Harvard fiercely disputes Donovan’s charges, telling the Washington Post she was a staff employee and the school had not been able to find a faculty sponsor to oversee her work, as university policy requires. The school also denied Donovan was fired, saying she “was offered the chance to continue as a part-time adjunct lecturer, and she chose not to do so.” Kennedy School spokesperson Sofiya Cabalquinto sent a more fulsome response by email:
The document’s allegations of unfair treatment and donor interference are false. The narrative is full of inaccuracies and baseless insinuations, particularly the suggestion that Harvard Kennedy School allowed Facebook to dictate its approach to research. By policy and in practice, donors have no influence over this or other work. . . . Joan Donovan was hired as a staff member (not a faculty member) to manage a media manipulation project. When the original faculty leader of the project left Harvard, the School tried for some time to identify another faculty member who had time and interest to lead the project. After that effort did not succeed, the project was given more than a year to wind down. Joan Donovan was not fired, and most members of the research team chose to remain at the School in new roles.
But apparently not everyone at Harvard agrees with the university’s official take. Harvard Law School professor Lawrence Lessig, an expert on corruption, has spoken up on Donovan’s behalf.
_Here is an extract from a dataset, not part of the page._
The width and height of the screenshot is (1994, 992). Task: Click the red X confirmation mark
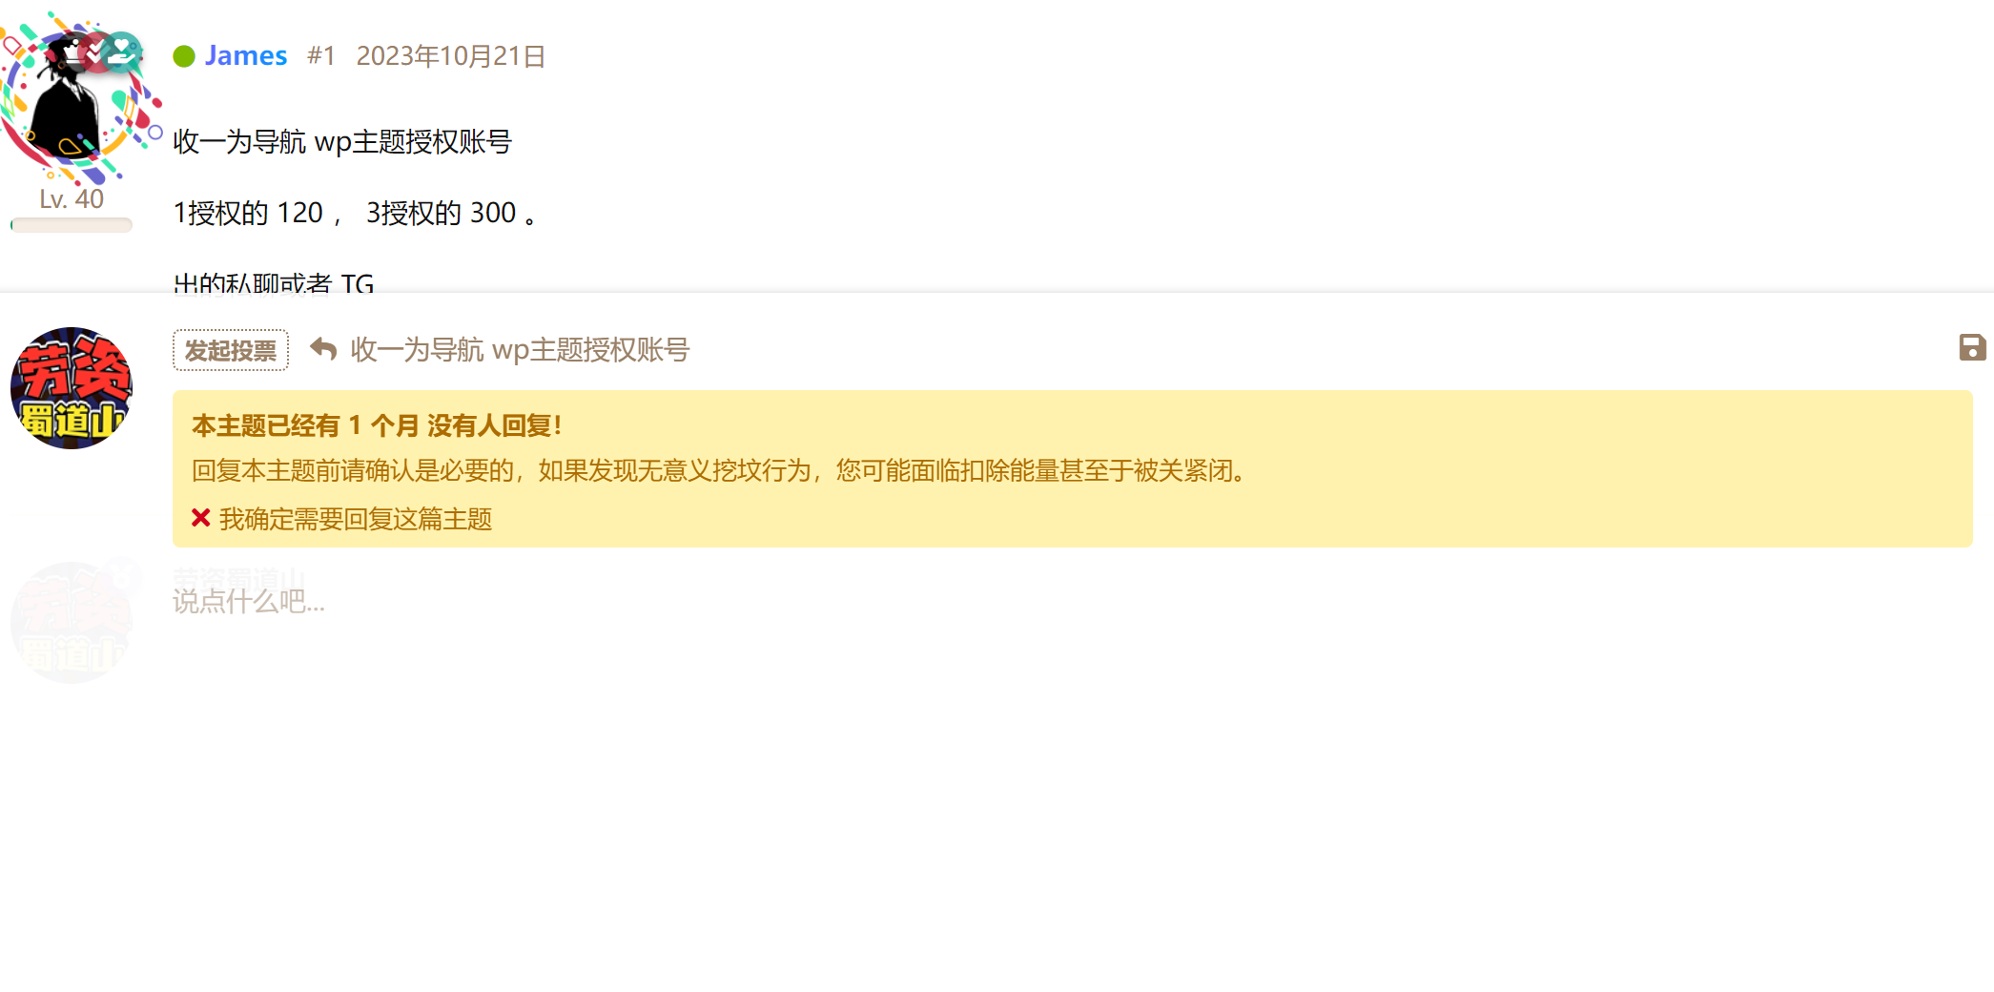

He told the Post the university’s faculty member requirement should be limited to traditional staff work, not research papers, other publications, and teaching: “When you’re doing what looks like academic work as one of the most prominent people in an academic field, the university ought to award that person the protections of academic freedom.”
Donovan’s lawyers were even more emphatic in describing what they see as Harvard’s mistreatment of Donovan and the threat it poses to academic integrity everywhere.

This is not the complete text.